If the Petrograd workers who were the recognized vanguard of the Bolshevik revolution had become short-sighted due to small-scale possession and the greed dictated by their own interests, then what hope was there for solidarity from the peasant masses who had always been linked to the land and to the ownership of what their labour was able to wring from the earth?
This is where the Russian Revolution embarked on the slippery slope of the war economy, with raids on the countryside and forced collectivizations, with government functionaries deciding what was to be produced, five-year plans and decisions entrusted to economic experts (who were, naturally, recycled from the old social order). Former owners were even appointed as directors of the factories!
For Anarchist Communists, the disastrous effects of this policy which history has laid plain for all to see were clearly foreseeable. We will soon come back to the effects which all this produced (and which could not have failed to produce) with regard to the reconstruction of a system of exploitation of the working classes. Above all, the masses' sense of detachment as a result of the above policies needs to be emphasized. The management from below of the production process is seen as being inevitably incoherent, chaotic and inefficient. The workers cannot organize themselves, and therefore someone must do it - in their interests (interests which this someone is evidently in a better position to understand). All this when history has furnished splendid examples of the ability of workers to manage themselves and of the natural solidarity between the exploited classes (witness Spain and also Ukraine, where a trainload of grain confiscated from the counter-revolutionary Whites was sent to Petrograd which was known to be starving). Not to mention the fact that, in the aftermath of the Paris Commune in 1871, even Marx had admitted the proletariat's ability to build its own social organization!
The first disastrous effect is the proletariat's distancing itself from the revolution, when it does not provide them with convincing answers. It happened in Russia from the start with the peasants, who were constantly preyed upon and failed to be convinced that they should co-operate with the city workers, and it happened later with the workers themselves who more often than not saw the same bourgeois elements they had expropriated returning to power. It happened in Spain in 1936, when the Marxists refused to link the masses to the civil war by starting the social revolution, and in fact impeded collectivization through force in order not to frighten off that section of the bourgeoisie that was in favour of the Republic: the two-stage policy (victory in the civil war first, revolution later) was responsible for the previously un-politicized masses not understanding the point of the struggle against Francoism, thus de-vitalizing the strength of opposition to the rampant obscurantism.
4.4.4. The Death of the State
If what is outlined above are the purposes for which Marxists claim that the State apparatus should survive after the revolution (defence of the gains obtained against external enemies and the organization of production and distribution), it immediately follows that these tasks are limited in time. Anarchist Communists, as we have said, do not share this way of resolving the two problems and have put forward concrete counter-proposals. There remains, however, the contradiction noted early on by Bakunin: "in this way, therefore, in order to liberate the popular masses, it is necessary to begin by enslaving them". The fact remains that the State, also for Marxists, should have a limited lifespan and extinguish itself once its duties have been carried out.
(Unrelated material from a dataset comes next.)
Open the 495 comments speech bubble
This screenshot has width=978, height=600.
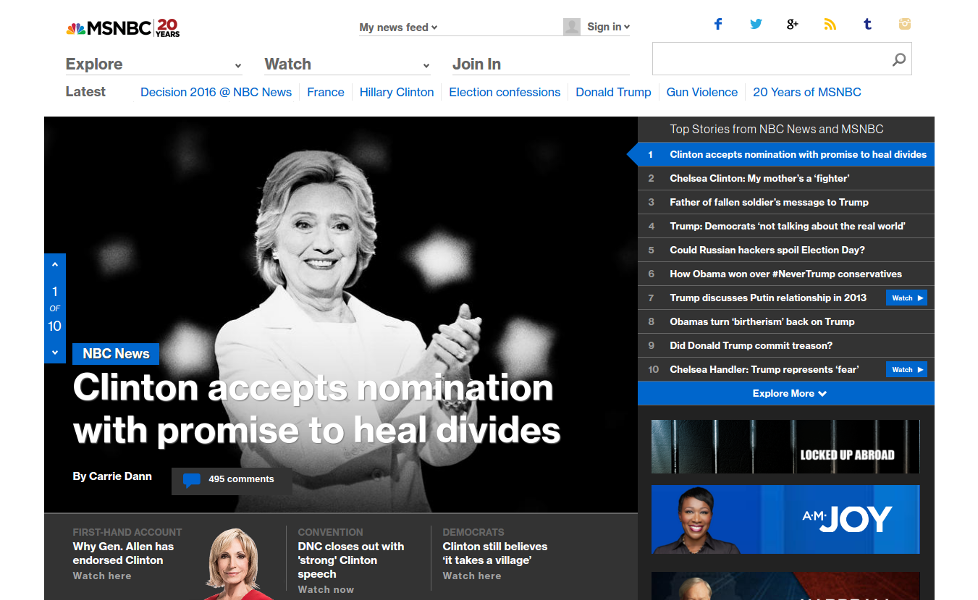[191, 480]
The history of victorious revolutions of the 20th Century have made perfectly clear how rapidly the State stands aside to make way for that self-managing society that everyone says they want!
One look at events, in fact, is enough to do justice to the Marxian theory of the extinction of the State. In the USSR, the State became an omnivorous monster which devoured all personal freedom. Its exponential growth knew no bounds - the effect it had even within the private lives of individuals expanded beyond all measure. And when the moment came when its enormity led to a resounding implosion (1989-1992), it spat from within it an army of hungry locusts (the new bourgeoisie, mafia organizations, corrupt officials, unscrupulous nouveaux riches, etc.) that had lain hidden within it over the decades.
It was easy to foresee what regularly took place everywhere those theories which rely on taking possession of the State as a method of defending and organizing the revolution were put into practice. It was, in fact, foreseen by Bakunin, Kropotkin, Malatesta, Fabbri and many other libertarian thinkers. Invented by the bourgeoisie during its rise to power in the course of the 18th and 19th centuries as a weapon to protect the domination of its class, the apparatus of state is suited to this very task and nothing else. It is for this most simple of reasons that this superstructure, should it survive when the underlying structure for the organization of production is eliminated, tends to reproduce the exploitation it was based on. The old class domination which was destroyed is then reproduced in a modified form and regenerates a new exploiter class. Right up to his death, Trotsky laboured under the false illusion that the USSR was a "degenerated workers' state" - in other words, given that as the basis of ownership within society had changed (from bourgeois individual property to collective property under the control of the State), the revolution was irreversible, as Trotsky, good Marxist that he was, could never believe that an organizational superstructure could modify the structure of the production relationships. Instead, a new class (in the real sense) gave rise to a form of privileged appropriation of goods and so a new form of exploitation came into being wherever Marxist parties came into power and took control of the State apparatus. It is for this reason that the State never withered away having exhausted its usefulness as Marxism predicted it would, but instead the worst predictions about "barrack-house communism" (Bakunin) advanced by Anarchist Communists were to come true.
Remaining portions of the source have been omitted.